All I can say is, you're asking a vast number of interesting questions, but you need to focus your attention a bit. There are all sorts of different time scales on which generators and loads balance out:
- Milliseconds: Speed-of-light causality limit, which you seem to have brought up for the first time
- Short term (ms): Lights in your neighborhood burn brighter, with the vast rotational inertia of all motors and generators in the country hold frequency nearly steady
- Medium term (100ms - multiple seconds): Turbine flow control in power stations is adjusted
- Long term (integrated/infinity): Less coal burned or more water still in dam.
- Even longer term (years): Power stations getting built and decomissioned.
Now, when you're talking about instants of time so short that the speed of light does not allow a power source and load to even
communicate let alone match current, you're getting into the realm of
transmission lines. You'll note that the linked webpage there notes that the study transmission is (typically) restricted to "radio frequency, that is, currents with a frequency high enough that their wave nature must be taken into account". This wouldn't normally refer to 50 Hz power, but the huge size of transmission networks, and the newly introduced question of a device being turned off instantaneously (a hard edge with unbounded frequency content) makes transmission line theory necessary to answer your question with the sort of rigor that you seem to be demanding.

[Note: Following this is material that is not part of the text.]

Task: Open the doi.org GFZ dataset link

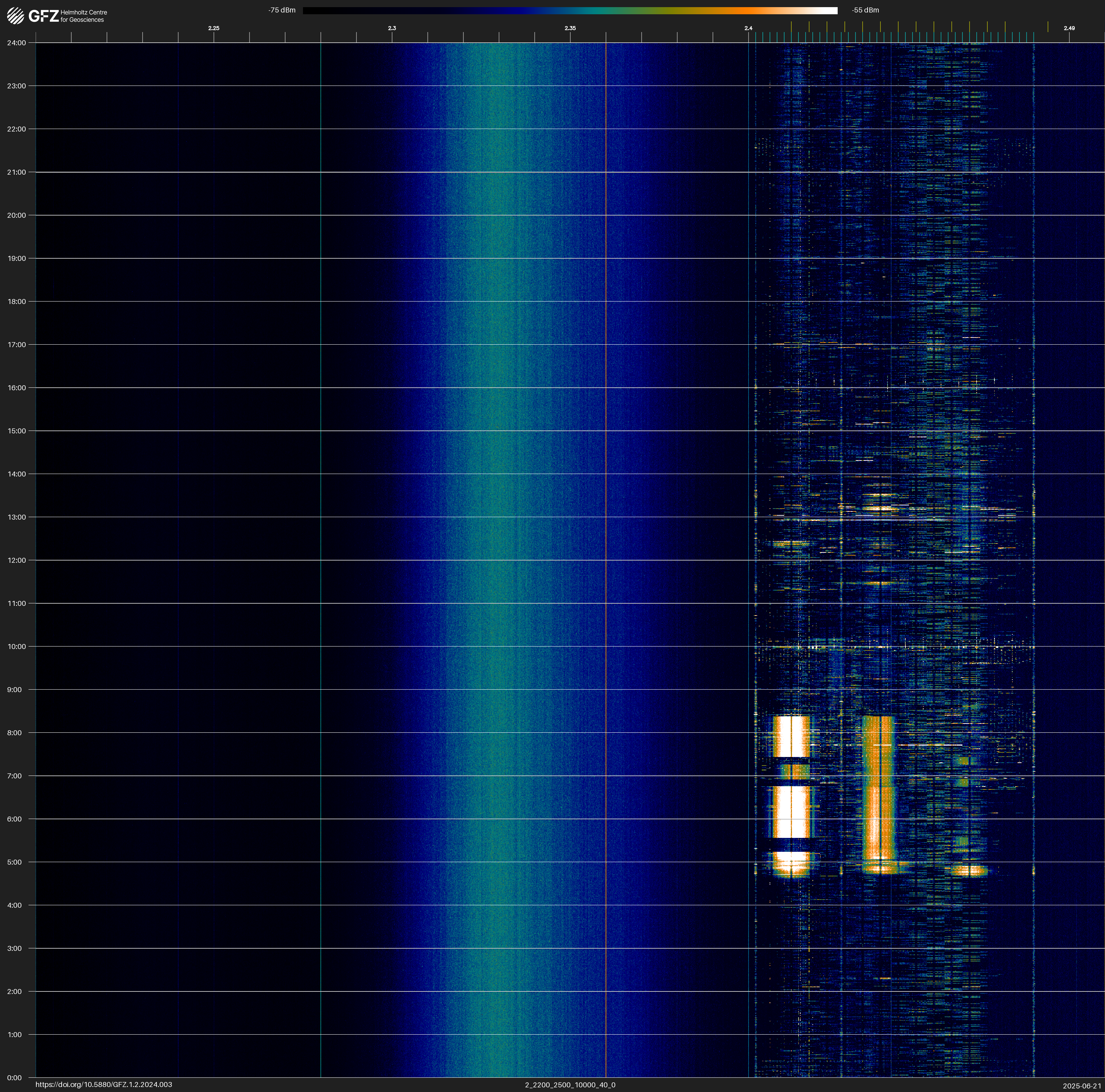Action: tap(103, 1085)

The rest of us on this thread are simply assuming that the load and generators are communicating and matching currents practically instantaneously, an assumption which a) simplifies the thought process massively and b) does not introduce any practically relevant errors when answering the question "what happens when I turn my TV off". I'd strongly encourage you to allow yourself to make this assumption, understand things within this simplified framework, and then start studying transmission lines if you're still bothered by the "spooky action at a distance" aspect. I mean, you can start developing formulae for the positions of individual electrons if you want, but none of us are going to hold your hand through that process! We're electronics people, not physicists.

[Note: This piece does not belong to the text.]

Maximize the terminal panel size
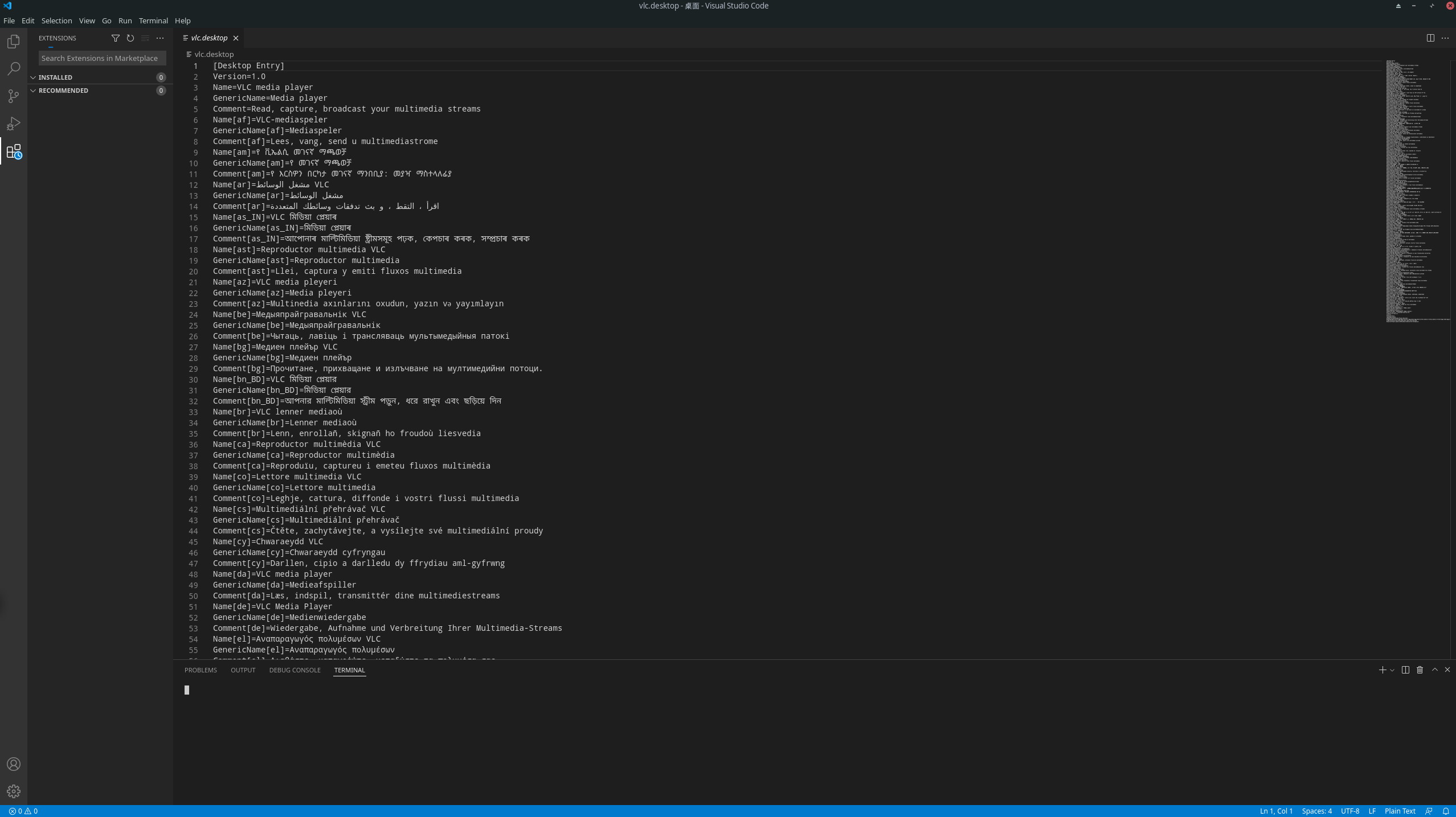The height and width of the screenshot is (817, 1456). 1435,670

Similar concept in plumbing with pipes hammering. The hammering is how the excess energy is being dissipated. What's the equivalent to pipe hammering with the generator.

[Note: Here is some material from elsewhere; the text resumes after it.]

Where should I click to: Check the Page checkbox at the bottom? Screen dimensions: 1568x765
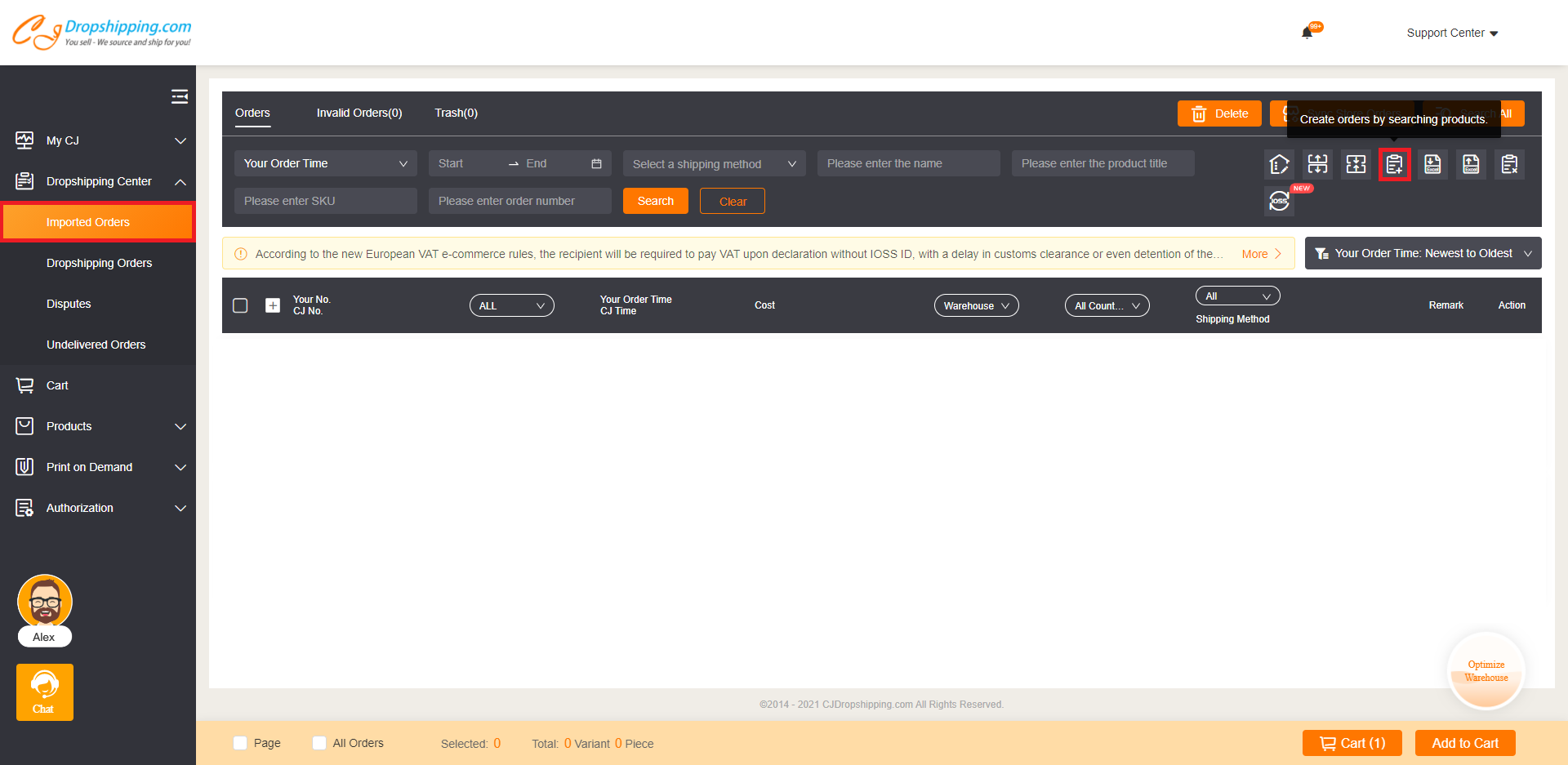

That's because the water has inertia. The corresponding concept in electronics is inductance. Inductance of power lines is totally irrelevant when answering the question "what happens when I turn my TV off", except that power lines have both distributed inductance and distributed capacitance, which means they form... a transmission line. But as mentioned previously, you shouldn't think about this aspect unless you really want to. Allow yourself to assume that the load and the generator are connected by ideal, inductance-free, superconducting, short wires first.